Day 3: J - Dinner for Two

An overwhelming smell of burning flooded out through the open windows, but from the outside, the house looked fine. There were no signs of flames licking the sides of the wooden frame, or sound of fire eating the floorboards. There was no heat pulsing out through the windows against his face, but he could hear the fire alarm blaring from within.

A quick radio message told him that his crew was clear to enter the premises, so long as they were on their guard. It didn’t come in clear if the house was empty or if someone was trapped inside.

Swiftly, they made their way in, trying to ignore the assault the alarm and smoke raged on their senses.

It smelled like thanksgiving gone wrong. Overcooked and left to dry out before being used as a candle to fragrance the whole place.

He motioned for his crew to split. Two to the right, to what looked like the back of the house, toward the hallways leading to the bedrooms. Two to follow him, through the living room toward what smelled like the kitchen and possibly dining area.

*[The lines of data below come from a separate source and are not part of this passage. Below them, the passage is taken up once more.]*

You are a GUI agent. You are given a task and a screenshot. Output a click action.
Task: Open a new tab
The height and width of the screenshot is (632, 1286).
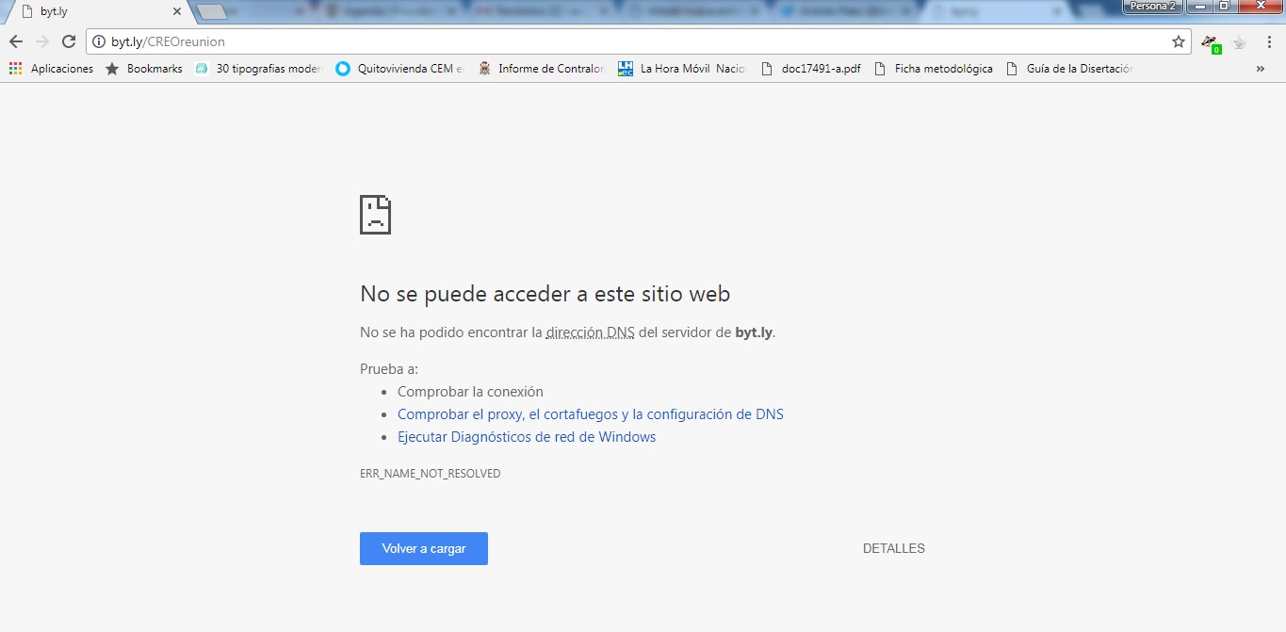[213, 12]
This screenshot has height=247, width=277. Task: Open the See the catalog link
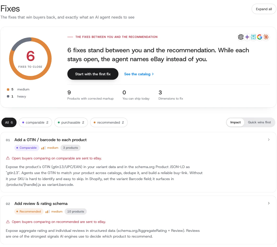tap(139, 74)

In the living room, the red throw pillows sat neatly on the chocolate-coloured couch, a knit blanket lay across the right arm for those nights the draft snuck in through the door cracks. The television was set to the Macy’s parade in downtown Manhattan. A blimp of the Pillsbury doughboy floated along the street giddily grinning at the families below as they stood waving up at the cameras in the sky. A small wrapped present sat on the coffee table, still wrapped, covered in soft baby-yellow paper and tied with a neat green bow. Beside it, two glasses of wine, tipped over and broken from the stems. Red and white wine dripping slowly over the sides of the table, pooling on the floor. Two name tags lay beside the shattered glass. Tony and Delphine.

An uneasy feeling wormed its way into the pit of his stomach.

“Hello?” he bellowed, hoping to hear a response. There was nothing, just the constant ring of the fire alarm.

“Jesus, someone turn that thing off,” he cried over the noise.

He continued his way through the house, following the path from the living room to what looked like the eating area.

A low whistle sounded from one of his guys behind him. The spread was impressive. The long wooden table was set for two, covered in a feast fit for at least seven. Pies of what seemed like every flavour aligned on the window sill along the back wall, all untouched, waiting for someone to come along and slice a piece off. Bowls of potatoes in every style and platters of roasted vegetables encircling an empty centre, where he imagined the turkey should have been.

Something was very wrong. What they walked into made no sense.

And someone was in the house, he could sense it. The smell grew more intense as he walked past the table, following the offensive sent through to what he guessed was the kitchen.

This time, a stagger of groans and swear words sounded off from his men. His eyes instantly traveled to the deep red puddle on the floor, a trail of it leading from in front of the oven, opened with a charred turkey sitting on the middle rack, to right around a pair of legs. A lifeless body. Tony. Sprawled out on his back, blood staining right where his left kidney would be, seeping through the light blue collared shirt. And beside him, a woman, Delphine, crouched on the linoleum floor. A butcher knife in her hand, blood along her floral print dress, but she wasn’t there. Not really. She had this far-off look in her eyes like she wasn’t kneeling in a pool of someone else’s blood.

“Call back up,” he whispered over his shoulder. She was still armed, and unstable. A murderer. She was a mine waiting for someone to set her off.

The static of the radio broke her out of the trance. She looked up into his eyes, body violently shaking. The tracks of fresh tears cutting through the smudges of blood on her cheekbones.

“She’s going into shock,” one of his men stated.

“Stand back!” he ordered.

She was on the move, struggling to get up, almost slipping in the puddle that had slowly traveled to pool around her feet. The knife was still armed in her right hand by her side.

“Ma’am, we are the police. Please, drop the knife, or we will be forced to retaliate!” he shouted, trying to get through to her. He didn’t want it to end worse than it already had.

She looked directly into his eyes. He had never seen something so dark, so soulless and empty. It startled him, scared him in a way that he knew he was trained to react against.

“Ma’am, we said stand down!”

She had taken a step closer, slow, like she was floating toward him. But all in one motion she jerked to the left, swiftly bringing the knife to connect with his stomach until a shot rang through the house. Her body stood motionless. Time slowed down to a millisecond state as he watched a moment of realization play across her face. The last thing he saw was relief, her final sigh holding the weight of the world expelled with the light of life, before her body crumpled over, dropping to the floor.

---

Prompt: Write about a feast. Someone has to cry.